Wedding photographers make the worst wedding guests. I know that when I’m at a friend’s wedding, I have a hard time turning it off. And no one should make me - least of all the hired guns photographing the bride and groom for the day. If that sounds blasphemous, let me explain.
I’ve been a hired gun and I’ve been the guest - and there are some general rules of the road that wedding photographers and guests should follow to ensure that everyone gets along, enjoys the day, and produces the best photos possible.
If You're the Photographer, Let the Guests Shoot
There’s no reason to ever ask a guest to leave your vicinity if all they are doing is simply taking photos. They are the friends and family of the people paying you to be there - what is it going to look like if you’re asking them to leave? As long as they’re not jumping in the shot, let them snap away - just make sure that you’re asking the bride and groom to always be looking at your camera. If the crowd is particularly thick during a portrait session, I sometimes ask the guests to let me get the photo first, and then I step aside and let everyone else step in to take their own photos.
I had this situation from the guest’s perspective at my cousin’s wedding last year - during the portrait session in a large courtyard, the photographer noticed me a good distance behind him with my orange Panasonic Lumix GM1 and 14-140mm lens. I was shooting from at least 20 or 30 feet away from the photographer with what is a small-sensor camera and a glorified kit lens. Still, the photographer walked over and explained that he set up these shots and that I could not be there photographing. He mumbled something about copyrights and his poses. This is after the bride and groom clearly indicated it was OK for me to be there, but he continued until he was yelling at me to leave - because he feared that a guest with a tiny camera who was standing a good distance away from him was going to get the same photos he was with his professional lighting setup and full-frame Canon cameras and lenses. It wasn't a good look for him.
If you’re yelling at a guest and you’re the wedding photographer, it’s probably time to find a job where you don’t have to deal with people.
If You're the Wedding Photographer-Turned-Guest, Respect the Photographer
That doesn’t mean blindly follow a wedding photographer’s unreasonable requests to leave, but there are times where it is reasonable. If you’re in the background of the shot and they ask you to move for a short time, or if you’re getting so close that you’re bumping into them, then it’s time to give them some space. If you’re at the ceremony, don’t jump into the aisle. And for the love of all things cameras, don’t pepper the hired photographers with questions about gear the entire wedding.
What you can do, however, is ask politely if you can set up your camera here, or if they’re going to be walking over there - a little communication can go a long way, and will put the photographer at ease if they see you creepin’ in the corner of a portrait session - they’ll know you, they’ve talked to you.
At my brother’s wedding a couple of weeks ago, I wanted to set up a video camera at times to record certain things - and working with the photographers and videographers was easy.

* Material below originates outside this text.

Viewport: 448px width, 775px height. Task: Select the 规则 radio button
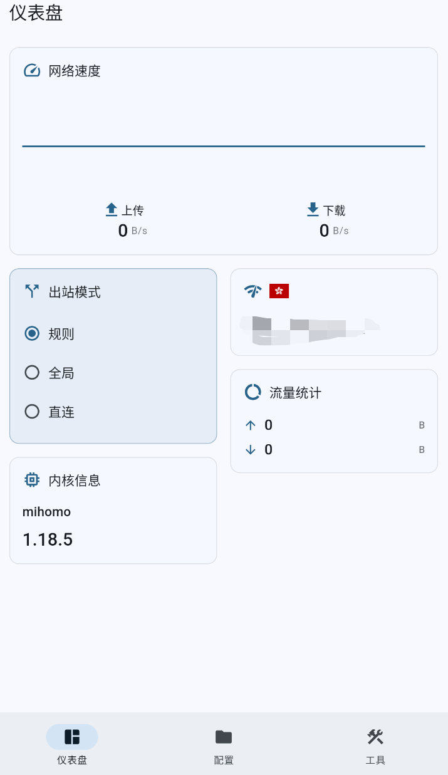pyautogui.click(x=32, y=333)
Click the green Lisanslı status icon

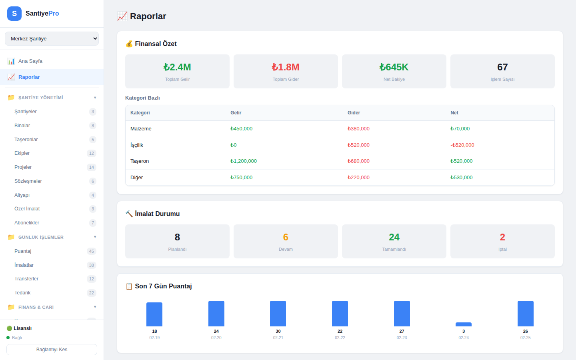9,328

They were communicative, friendly, and even, when time allowed, showed me the best spots to set up for a shot that also would not get in the way of their movements. That’s the way it should be. A big shout out to LK Photography for their positive attitude towards the guests. The photographer would even call me over if he knew something was going to happen that could be a good photograph.
Don't Forget, You're Supposed to Have Fun
It’s your family and friends up there getting married. Just remember that there are people paid to take the photographs and so it’s OK to put down the camera and enjoy the moments without looking at them through the viewfinder.